Attorney Mark Clark: "We live in a highly competitive world where highly paid executives and business persons gain access to corporate trade information and knowledge, customer lists and other proprietary information. Unlike prior times, these executives and other employees are highly mobile, moving between companies and jobs, even between competitors. Michigan courts and the Michigan legislature have recently tried to deal with the realities of our 21rst century marketplace in dealing with the enforceability of non-compete agreements."
If you have an issue involving non-compete agreements, confidentiality agreement, trade secret theft, customer list theft or breach of fiduciary duties by corporate mangers, officers or owners, our lawyers can provide you the legal advice you need to fully protect your rights. Contact us today at 866.936.7447 (international toll free) or send us an email for a no-risk consultation.

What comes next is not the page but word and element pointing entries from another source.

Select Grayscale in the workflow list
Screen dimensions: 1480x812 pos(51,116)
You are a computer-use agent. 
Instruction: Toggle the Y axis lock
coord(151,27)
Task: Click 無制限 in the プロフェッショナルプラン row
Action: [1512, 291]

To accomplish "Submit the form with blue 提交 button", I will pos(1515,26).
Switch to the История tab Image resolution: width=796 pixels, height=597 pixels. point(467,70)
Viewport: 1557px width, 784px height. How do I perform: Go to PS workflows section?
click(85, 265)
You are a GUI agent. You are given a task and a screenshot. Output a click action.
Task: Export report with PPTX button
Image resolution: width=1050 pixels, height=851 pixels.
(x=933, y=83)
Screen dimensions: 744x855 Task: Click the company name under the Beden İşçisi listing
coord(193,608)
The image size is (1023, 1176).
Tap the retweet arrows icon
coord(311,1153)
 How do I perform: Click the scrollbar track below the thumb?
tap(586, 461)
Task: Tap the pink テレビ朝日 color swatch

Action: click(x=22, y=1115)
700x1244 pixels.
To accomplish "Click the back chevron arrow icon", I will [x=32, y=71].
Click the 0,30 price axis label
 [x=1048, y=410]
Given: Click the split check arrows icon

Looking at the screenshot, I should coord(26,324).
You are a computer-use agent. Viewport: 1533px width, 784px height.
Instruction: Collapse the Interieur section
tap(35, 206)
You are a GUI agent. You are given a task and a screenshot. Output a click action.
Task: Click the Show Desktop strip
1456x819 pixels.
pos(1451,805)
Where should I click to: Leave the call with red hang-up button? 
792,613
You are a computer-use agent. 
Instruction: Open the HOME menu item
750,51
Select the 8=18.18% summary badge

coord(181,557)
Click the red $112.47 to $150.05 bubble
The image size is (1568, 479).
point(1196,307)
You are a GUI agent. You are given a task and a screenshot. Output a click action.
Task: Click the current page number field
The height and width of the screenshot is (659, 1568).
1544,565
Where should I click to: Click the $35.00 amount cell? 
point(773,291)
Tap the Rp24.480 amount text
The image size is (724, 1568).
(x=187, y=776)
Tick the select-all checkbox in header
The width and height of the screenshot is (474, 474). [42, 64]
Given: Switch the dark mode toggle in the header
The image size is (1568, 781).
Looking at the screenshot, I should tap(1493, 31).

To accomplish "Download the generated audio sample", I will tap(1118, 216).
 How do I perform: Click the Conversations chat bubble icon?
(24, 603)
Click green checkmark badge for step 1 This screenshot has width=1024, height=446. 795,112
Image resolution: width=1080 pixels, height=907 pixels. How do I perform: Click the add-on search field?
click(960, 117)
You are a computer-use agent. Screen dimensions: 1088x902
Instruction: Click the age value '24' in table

In Michigan, the validity of non-compete agreements is governed by section 4a of the Michigan Antitrust Reform Act, a statute passed by the Legislature in 1987, as well as the many cases interpreting that statute. Together, the statute and the case law set forth the parameters defining those agreements that are enforceable and those that are not. The statute seeks to strike a compromise between the protection of an employer’s competitive business interests and an employee’s right to earn a living. As such, courts interpreting non-compete agreements focus their analysis in four areas:
- The agreement must protect a company’s reasonable competitive business interest. Among the factors in determining whether the agreement protects a reasonable competitive business interest are the employee’s position in the company, compensation paid to that employee and the level and amount of specific competitive information acquired during employment, which may include such areas as trade secrets or special training conferred on the employee.
- The agreement must be reasonable as to the length of time the employee is prohibited from working in the line of business. Again, each case is 'fact sepecific' and numerous factors are analyzed to determine what is a reasonable length for a non-compete contract.
- The agreement must be reasonable as to the geographic area the employer seeks to prevent the employee from working in. While the employee’s immediate area of employment would most likely be upheld as a reasonable territorial restriction, wider restrictions require a greater showing that the agreement seeks to protect the employer’s reasonable competitive business interest.
- The agreement’s restrictions on the type of employment or line of business must be reasonable. Courts will look less favorably on deliberately vague, over-reaching or “blanket” agreements.
Enforcement of Non-Compete Contracts
Michigan courts have enforced and will enforce well-drafted agreements on a case-by-case basis, with remedies that include the issuing of restraining orders or injunctions and the awarding of monetary damages. It is important to note that even if one condition of a non-compete agreement is deemed unenforceable, the remainder of the agreement may be valid and enforceable. Businesses of all types, especially those with multi-state operations, must understand that the rules for non-compete agreements vary from state to state. What’s enforceable in Michigan may not be in one of our neighbor states. Moreover, employers should not delay in acting on known breaches of a non-compete agreement. The longer an employer delays between the discovery of unlawful competition and pursuit of a legal remedy, the weaker becomes the employer’s request for injunctive relief.
Like any contract, non-compete agreements define the expectations of each party and are subject to negotiations, depending upon the bargaining strength of the parties. Employers should have legal counsel help draft these agreements to ensure that they meet the employer’s expectations and are enforceable. Employees, on the other hand, should review such agreements carefully to ensure that they understand the restrictions on future employment should they ever leave the company.
Also, be sure to remind those leaving your company of their legal obligations during any exit interview. In this way, employers will strike a favorable, yet serious business tone, while best ensuring that any non-compete agreement can be enforced, should the need arise. A threat letter for any alleged violation is usually the first step to ensure the parties abide by non-compete terms and avoid litigation.